:: Excerpted text

Nim: JSON parsing fails for integer values greater than BiggestInt.max

Created on 26 Sep 2020  Â·  29Comments  Â·  Source: nim-lang/Nim

The JSON parsing functions (like parseJson and parseFile) fail when trying to parse an integer which value exceeds the maximum value that BiggestInt can hold, even if that value could be represented by the BiggestUInt type.

Example

import json

let jsonWithBigInteger = "9223372036854775808"

echo parseJson(jsonWithBigInteger)

See https://play.nim-lang.org/#ix=2yON

Current Output

/usercode/in.nim(5)      in
/playground/nim/lib/pure/json.nim(931) parseJson
/playground/nim/lib/pure/json.nim(847) parseJson
/playground/nim/lib/pure/json.nim(783) parseJson
/playground/nim/lib/pure/strutils.nim(1094) parseBiggestInt
/playground/nim/lib/pure/parseutils.nim(443) parseBiggestInt
/playground/nim/lib/pure/parseutils.nim(423) rawParseInt
/playground/nim/lib/pure/parseutils.nim(397) integerOutOfRangeError
Error: unhandled exception: Parsed integer outside of valid range [ValueError]

Expected Output


Possible Solution

  • In json.nim integers are represented using the BiggestInt type (see https://github.com/nim-lang/Nim/blob/devel/lib/pure/json.nim#L184 and https://github.com/nim-lang/Nim/blob/devel/lib/pure/json.nim#L795), which is signed and thus cannot contain any values that are greater than the maximum value for BiggestInt. A solution would be to detect if BiggestInt can hold the integer value and if not, use BiggestUInt.

::::
:: Data lines

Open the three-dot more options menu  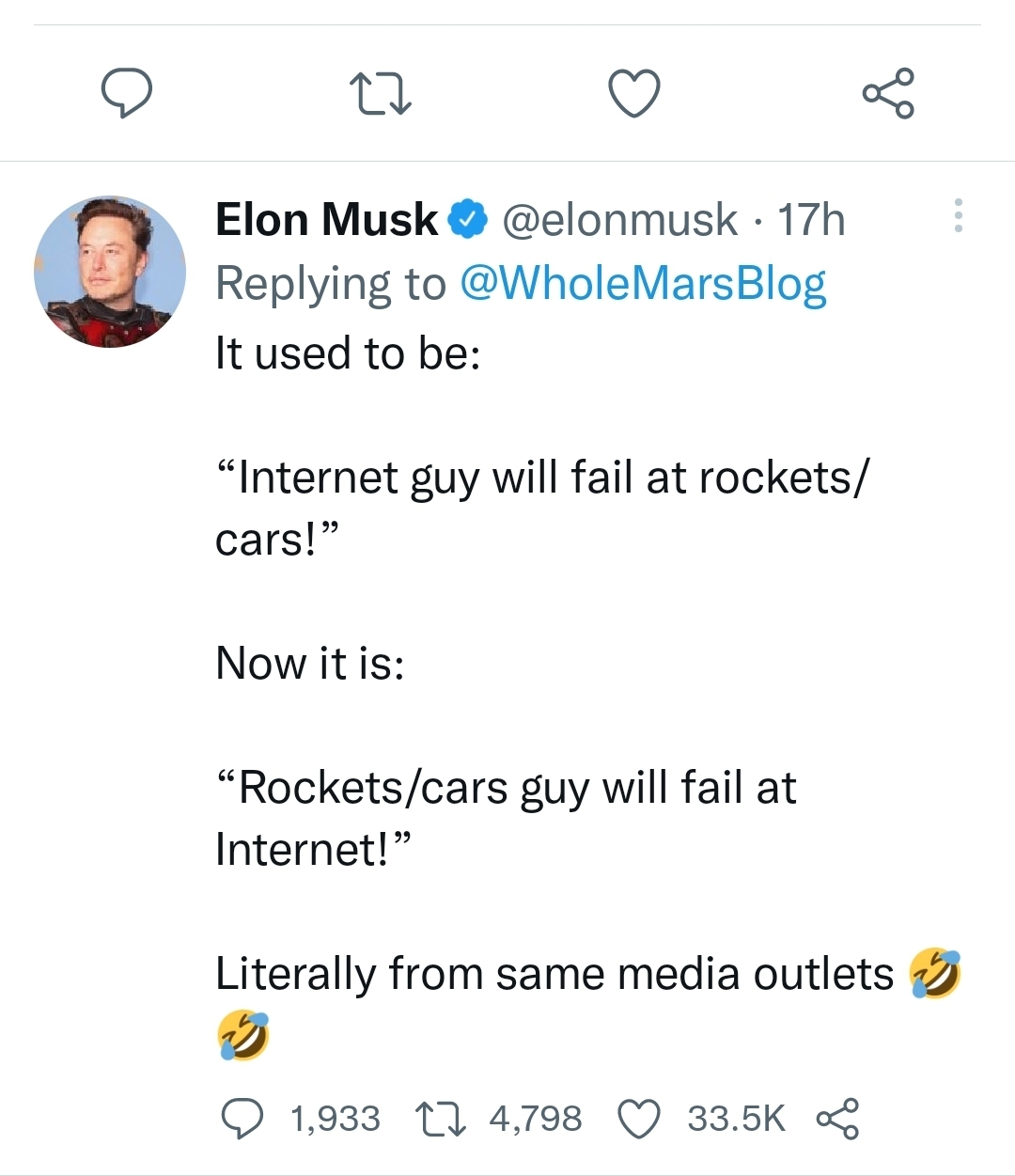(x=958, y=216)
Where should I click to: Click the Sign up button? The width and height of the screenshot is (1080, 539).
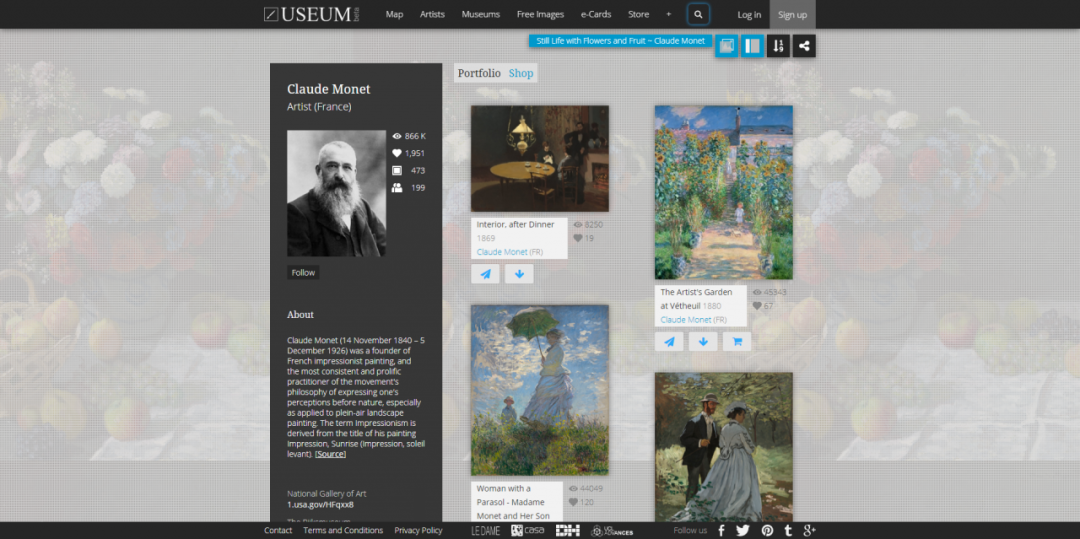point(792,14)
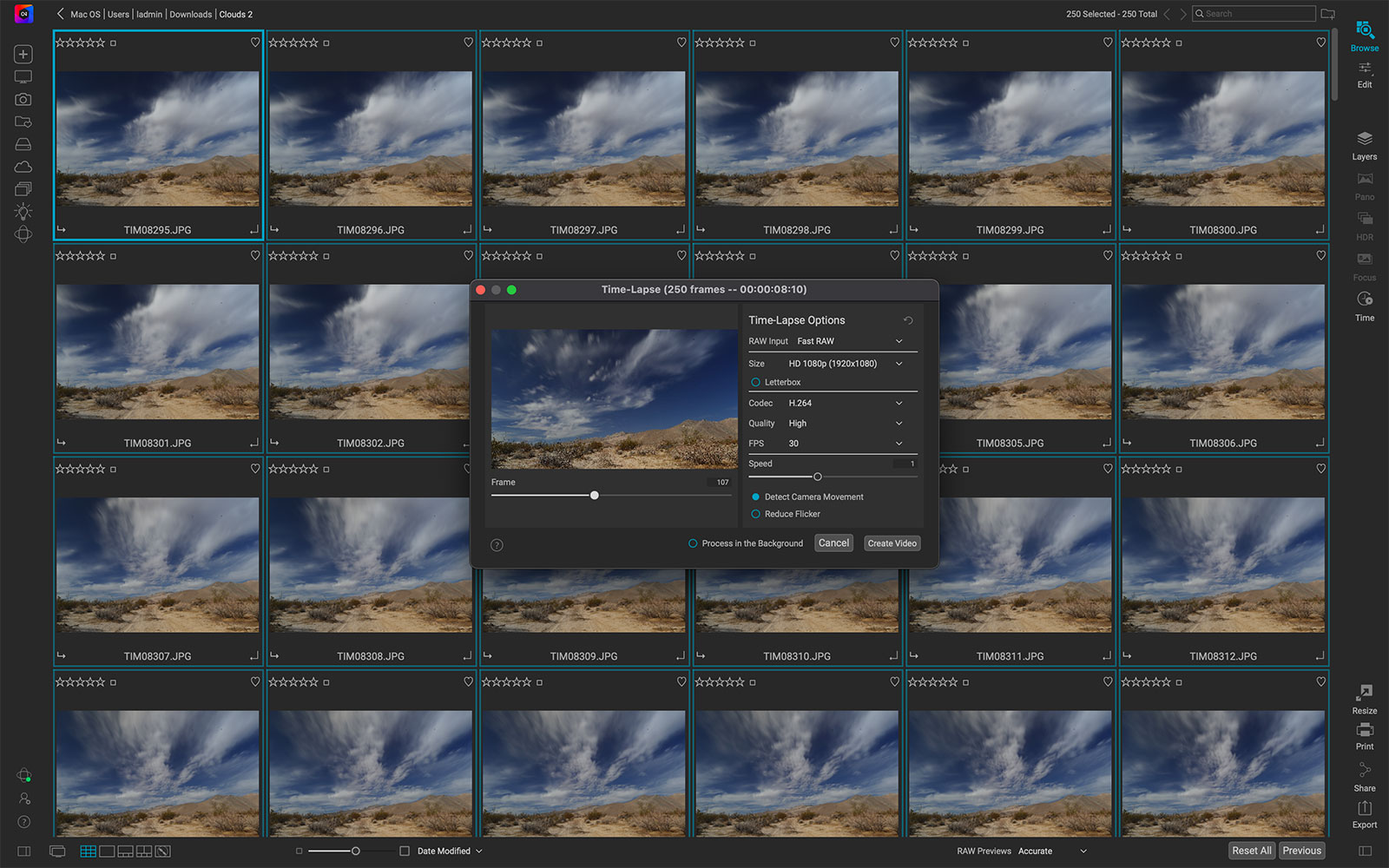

::::
:: Data lines

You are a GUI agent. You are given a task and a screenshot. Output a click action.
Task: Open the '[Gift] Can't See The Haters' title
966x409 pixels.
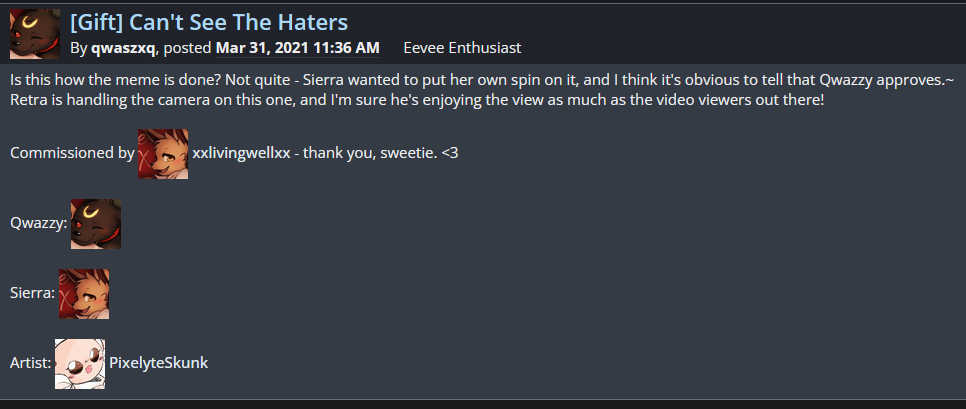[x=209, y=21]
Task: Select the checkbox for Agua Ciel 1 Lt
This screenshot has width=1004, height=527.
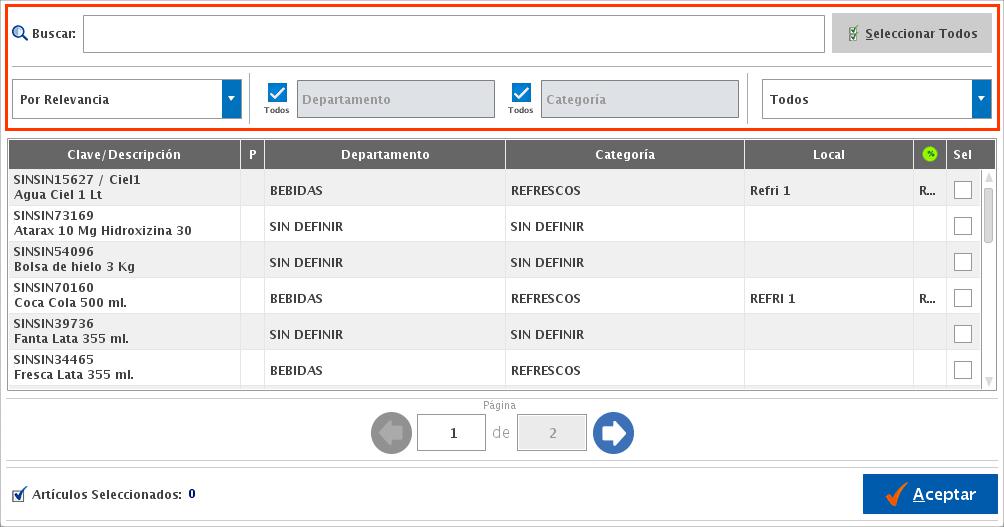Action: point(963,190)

::::

# Task prompt
In the Nim JSON issue, which type does the proposed fix switch to when BiggestInt can't hold an integer value? The rows are separate material with no tie to the Nim JSON issue.

# Result of the task
BiggestUInt